Con estos antecedentes que pretenden ser des­criptivos y explicativos no debió sorprender la tranquilidad con que se desarrolló la Conven­ción Ordinaria del Partido Colorado el sábado 9 de marzo. Por más que los medios declarados abiertamente anticartistas –esa es la expre­sión correcta– quisieron imponer su propia agenda, tal como acostumbran a hacer con la oposición, el cronograma de la máxima auto­ridad de la ANR no se movió de los acuerdos establecidos para la integración del Tribunal Electoral Partidario y el Tribunal de Con­ducta. Aunque los asambleístas, por mayo­ría absoluta de los miembros que componen la totalidad de la Convención, podían impo­ner un tema que estimen pertinente (artículo 15, inciso h del estatuto) –como el mandato para plantear la figura de la reelección en la Constitución Nacional o la expulsión de algún asociado– el consenso previo fue estable­cido sobre criterios de sensatez, racionalidad y madurez. Se trataba, pues, por un lado, de dotar al partido de los órganos institucionales que pudieran garantizar elecciones libres, lim­pias y transparentes en el futuro y, por el otro, de juzgar la conducta de sus afiliados en su relación con el partido. A dos años de las inter­nas municipales (2026) y a tres años y nueve meses de las presidenciales (diciembre de 2027) sería torpe abrir anticipadamente grie­tas por donde podrían filtrarse intereses aje­nos al coloradismo. Por eso la Convención no fue alborotada, como soñaban las corporacio­nes mediáticas de Natalia Zuccolillo y Antonio J. Vierci y sus paniaguados periodistas.
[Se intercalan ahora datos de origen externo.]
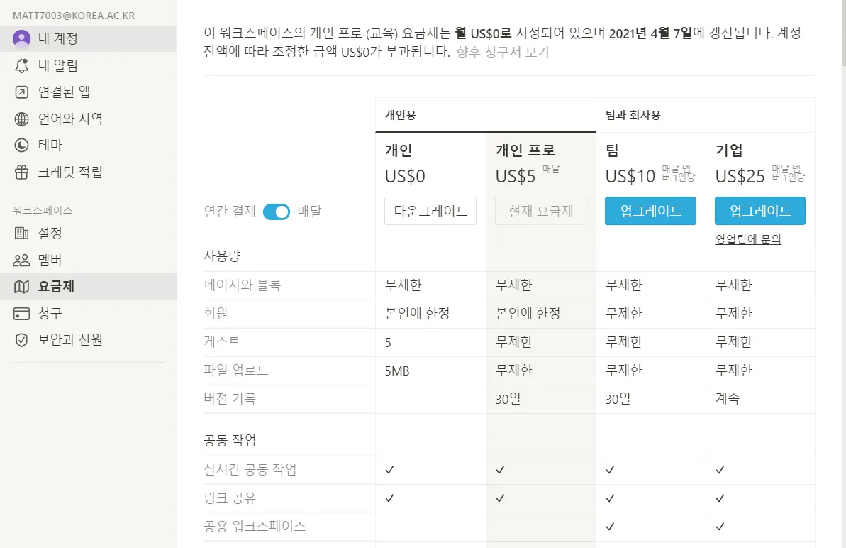Click the disabled 현재 요금제 button
This screenshot has width=846, height=548.
[x=540, y=211]
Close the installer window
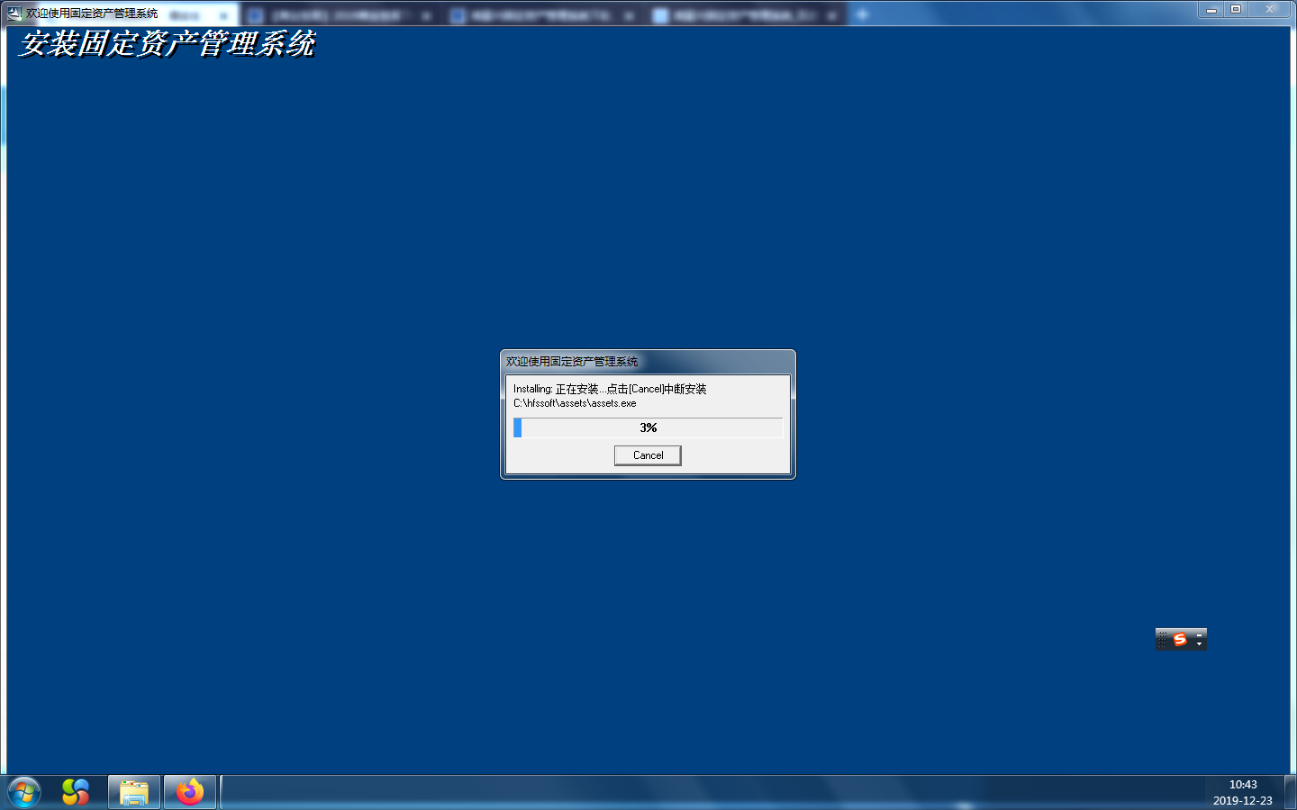 coord(1270,10)
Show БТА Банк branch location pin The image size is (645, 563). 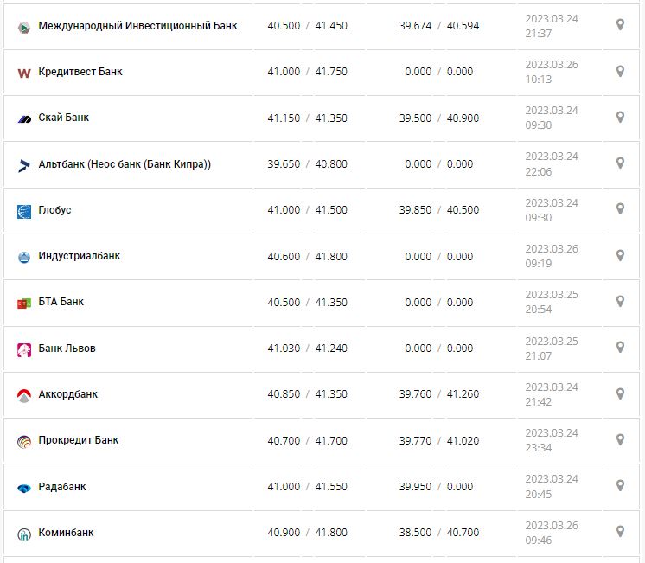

No hubo copamiento, palabra puesta de moda por las cadenas mediáticas que fueron cómpli­ces de Mario Abdo Benítez, sino integración plural de las mencionadas instituciones parti­darias. El triunfo del orden en la Convención representó un fiasco para estos medios. Los partidos y movimientos políticos meramente electorales carecen de esta práctica y habili­dad democráticas. Los colorados, sin embargo, saben cuándo parar la pelota y cuándo volver a jugar en el potrero y de punta karaja, con un tercer tiempo de lineamentos y compresas frías. Se llama organización.